(Pixel coordinate grounding data)
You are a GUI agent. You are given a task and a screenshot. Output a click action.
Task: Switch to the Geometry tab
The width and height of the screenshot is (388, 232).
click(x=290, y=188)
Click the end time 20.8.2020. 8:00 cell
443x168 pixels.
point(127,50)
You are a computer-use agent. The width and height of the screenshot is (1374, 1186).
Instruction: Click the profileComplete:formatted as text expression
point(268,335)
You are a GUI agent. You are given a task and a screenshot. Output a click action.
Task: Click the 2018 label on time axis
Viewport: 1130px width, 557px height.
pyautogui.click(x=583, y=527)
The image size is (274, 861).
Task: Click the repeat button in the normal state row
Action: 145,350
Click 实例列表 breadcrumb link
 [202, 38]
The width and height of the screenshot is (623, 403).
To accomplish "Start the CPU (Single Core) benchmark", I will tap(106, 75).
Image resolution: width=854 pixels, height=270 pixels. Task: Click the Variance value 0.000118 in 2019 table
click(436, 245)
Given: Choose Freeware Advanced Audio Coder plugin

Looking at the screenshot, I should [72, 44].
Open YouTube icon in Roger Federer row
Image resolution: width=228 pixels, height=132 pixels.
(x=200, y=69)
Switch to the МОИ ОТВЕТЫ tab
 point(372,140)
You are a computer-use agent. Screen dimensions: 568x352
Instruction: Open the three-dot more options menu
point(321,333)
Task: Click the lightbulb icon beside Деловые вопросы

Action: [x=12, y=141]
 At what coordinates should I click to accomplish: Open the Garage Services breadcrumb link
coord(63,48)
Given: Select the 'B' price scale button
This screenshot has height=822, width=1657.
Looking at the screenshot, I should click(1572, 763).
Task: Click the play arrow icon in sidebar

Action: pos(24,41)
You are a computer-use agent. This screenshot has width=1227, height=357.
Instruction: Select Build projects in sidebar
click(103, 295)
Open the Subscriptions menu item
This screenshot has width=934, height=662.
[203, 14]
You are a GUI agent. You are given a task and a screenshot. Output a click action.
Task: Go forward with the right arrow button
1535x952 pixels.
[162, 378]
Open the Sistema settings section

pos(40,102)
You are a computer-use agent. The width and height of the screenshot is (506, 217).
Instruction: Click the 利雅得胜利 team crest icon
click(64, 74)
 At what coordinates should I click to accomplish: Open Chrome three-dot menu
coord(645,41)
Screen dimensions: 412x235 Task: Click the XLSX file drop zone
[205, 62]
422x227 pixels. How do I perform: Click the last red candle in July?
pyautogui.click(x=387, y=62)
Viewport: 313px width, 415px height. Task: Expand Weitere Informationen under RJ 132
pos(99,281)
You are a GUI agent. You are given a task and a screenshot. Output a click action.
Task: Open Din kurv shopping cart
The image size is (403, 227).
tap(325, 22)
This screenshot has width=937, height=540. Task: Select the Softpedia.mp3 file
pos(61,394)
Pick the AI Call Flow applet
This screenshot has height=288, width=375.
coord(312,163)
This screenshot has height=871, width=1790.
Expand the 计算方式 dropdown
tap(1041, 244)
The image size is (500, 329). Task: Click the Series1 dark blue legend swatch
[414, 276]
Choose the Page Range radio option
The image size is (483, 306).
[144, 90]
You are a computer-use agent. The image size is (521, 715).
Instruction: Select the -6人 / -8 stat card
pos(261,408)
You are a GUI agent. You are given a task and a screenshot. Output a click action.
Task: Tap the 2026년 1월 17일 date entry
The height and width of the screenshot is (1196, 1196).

* [What needs to be done]:
In this exercise, repeat the entries above verbatim.

* [Solved problem]:
You are a GUI agent. You are given a task and a screenshot. Output a click action.
Task: Switch to the Geometry tab
The width and height of the screenshot is (388, 232).
click(x=290, y=188)
Click the end time 20.8.2020. 8:00 cell
443x168 pixels.
point(127,50)
You are a computer-use agent. The width and height of the screenshot is (1374, 1186).
Instruction: Click the profileComplete:formatted as text expression
point(268,335)
You are a GUI agent. You are given a task and a screenshot. Output a click action.
Task: Click the 2018 label on time axis
Viewport: 1130px width, 557px height.
pyautogui.click(x=583, y=527)
The image size is (274, 861).
Task: Click the repeat button in the normal state row
Action: 145,350
Click 实例列表 breadcrumb link
 [202, 38]
The width and height of the screenshot is (623, 403).
To accomplish "Start the CPU (Single Core) benchmark", I will tap(106, 75).
Image resolution: width=854 pixels, height=270 pixels. Task: Click the Variance value 0.000118 in 2019 table
click(436, 245)
Given: Choose Freeware Advanced Audio Coder plugin

Looking at the screenshot, I should [72, 44].
Open YouTube icon in Roger Federer row
Image resolution: width=228 pixels, height=132 pixels.
(x=200, y=69)
Switch to the МОИ ОТВЕТЫ tab
 point(372,140)
You are a computer-use agent. Screen dimensions: 568x352
Instruction: Open the three-dot more options menu
point(321,333)
Task: Click the lightbulb icon beside Деловые вопросы

Action: [x=12, y=141]
 At what coordinates should I click to accomplish: Open the Garage Services breadcrumb link
coord(63,48)
Given: Select the 'B' price scale button
This screenshot has height=822, width=1657.
Looking at the screenshot, I should click(1572, 763).
Task: Click the play arrow icon in sidebar

Action: pos(24,41)
You are a computer-use agent. This screenshot has width=1227, height=357.
Instruction: Select Build projects in sidebar
click(103, 295)
Open the Subscriptions menu item
This screenshot has width=934, height=662.
[203, 14]
You are a GUI agent. You are given a task and a screenshot. Output a click action.
Task: Go forward with the right arrow button
1535x952 pixels.
[162, 378]
Open the Sistema settings section

pos(40,102)
You are a computer-use agent. The width and height of the screenshot is (506, 217).
Instruction: Click the 利雅得胜利 team crest icon
click(64, 74)
 At what coordinates should I click to accomplish: Open Chrome three-dot menu
coord(645,41)
Screen dimensions: 412x235 Task: Click the XLSX file drop zone
[205, 62]
422x227 pixels. How do I perform: Click the last red candle in July?
pyautogui.click(x=387, y=62)
Viewport: 313px width, 415px height. Task: Expand Weitere Informationen under RJ 132
pos(99,281)
You are a GUI agent. You are given a task and a screenshot. Output a click action.
Task: Open Din kurv shopping cart
The image size is (403, 227).
tap(325, 22)
This screenshot has width=937, height=540. Task: Select the Softpedia.mp3 file
pos(61,394)
Pick the AI Call Flow applet
This screenshot has height=288, width=375.
coord(312,163)
This screenshot has height=871, width=1790.
Expand the 计算方式 dropdown
tap(1041, 244)
The image size is (500, 329). Task: Click the Series1 dark blue legend swatch
[414, 276]
Choose the Page Range radio option
The image size is (483, 306).
[144, 90]
You are a computer-use agent. The image size is (521, 715).
Instruction: Select the -6人 / -8 stat card
pos(261,408)
You are a GUI agent. You are given a task and a screenshot. Output a click action.
Task: Tap the 2026년 1월 17일 date entry
The height and width of the screenshot is (1196, 1196).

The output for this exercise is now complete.